Connections between state-building and military spending were not new at the time (see Bean, Moore, Mann, and many, many others), but Brewer and Tilly helped put the 'bellicist' theory in the historiographical limelight. For what it’s worth, those are also the two books that economic historians have read…
Rosenthal and Wong (2011) similarly suggest that city walls protected urban industry and that high-wage environment led to directed technical change.

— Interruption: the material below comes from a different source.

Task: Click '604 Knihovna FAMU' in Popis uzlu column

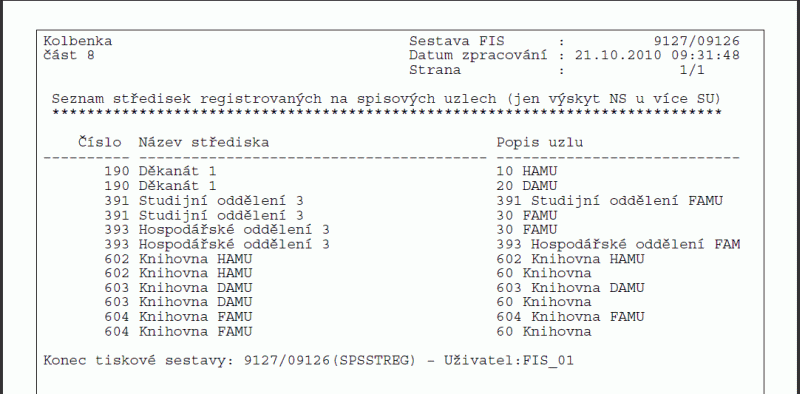Action: pos(570,317)
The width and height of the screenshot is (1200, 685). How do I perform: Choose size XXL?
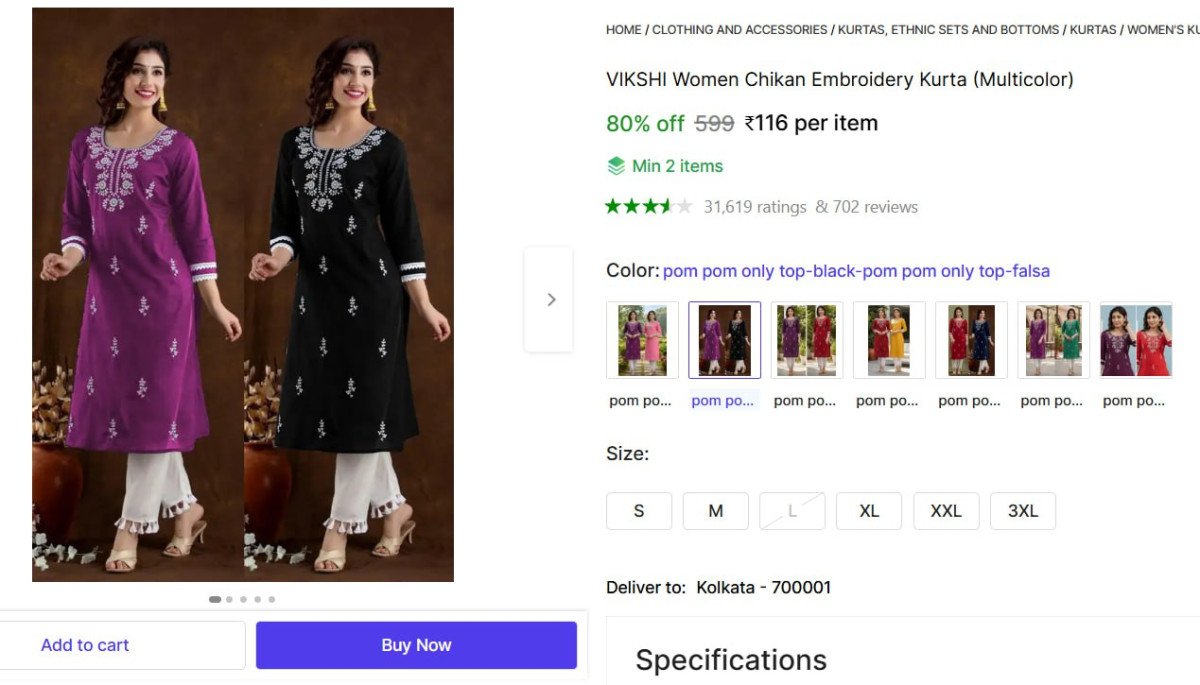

A 'military revolution', if you will…
Neither of which are wholly true.
I’m actually a Mokyr partisan on this issue and agree that necessity is not the mother of invention in general, but if states A) invested in warfare B) fought a lot or watched others do so and C) were open to improvement it seems unlikely that innovation should not be more rapid than when neither A, B, nor C is fulfilled.
Sharman’s book on Company States is much better and more interesting than his MR book. He is also quite a mediocre and repetitive writer.
Also, I find it weird and disappointing how little theories of Military Revolution interact with the growing dominance of early-modern navies. Navies were one area where Europeans achieved unambiguous global domination and vital to military conflicts of the period. They also played a much larger role in colonialism than pike-and-shotte formations
Might the recent article by Deborah Boucoyannis titled “The More War, The Less State: The Inverse Relationship between War, State Size, and “Stateness,” warrant a mention in this context?